1) What AI is already good at
AI is strongest when structure exists. Existing codebases, known architectures, and repeatable workflows become high-quality context. This is why coding acceleration is so strong today. It can often port, refactor, and extend known systems faster than humans expect.
Useful reference: the Claude C compiler write-up and what it says about structure-rich tasks.
2) Where value moves next
If skill can be copied, selection quality matters more. In AI-first work, the winning behavior is choosing the best option among many generated options.
Raw skill trends toward commodity. Curated workflows, trusted judgment, and audience trust become premium.
The clearer your intent and constraints, the better your output quality and execution velocity.
As build cost drops, distribution and network become even more important than implementation labor.
3) Product metric shift: time spent in product should approach zero
Historically, many product metrics rewarded engagement time. In an agent-driven world, users will value outcomes with lower interface effort. New north-star candidates:
- Time to completed outcome
- Friction steps per successful task
- Deletion time and reversal time
- User intent-to-result latency
4) PM operating model in AI
Two practical paths are emerging:
- Aggressive path: PM runs problem to production with AI as force multiplier.

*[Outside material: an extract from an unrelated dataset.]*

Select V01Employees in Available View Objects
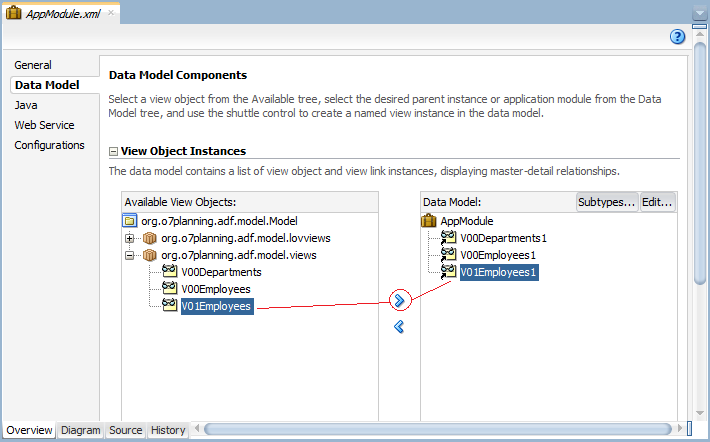The height and width of the screenshot is (442, 710). (x=217, y=306)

- Stepping-stone path: PM prototypes fast, gathers real data, iterates with leadership, then derives PRD/spec/docs from validated code and behavior.
5) First principles I use
- Context is everything: inbox, internet, code, and user history are all context layers.
- Programs exist because reliability matters; long term, reliability/cost curves may shift toward direct intent systems.
- Personal agents will abstract increasing information noise.
- As software build cost trends down, planning overhead should also trend down.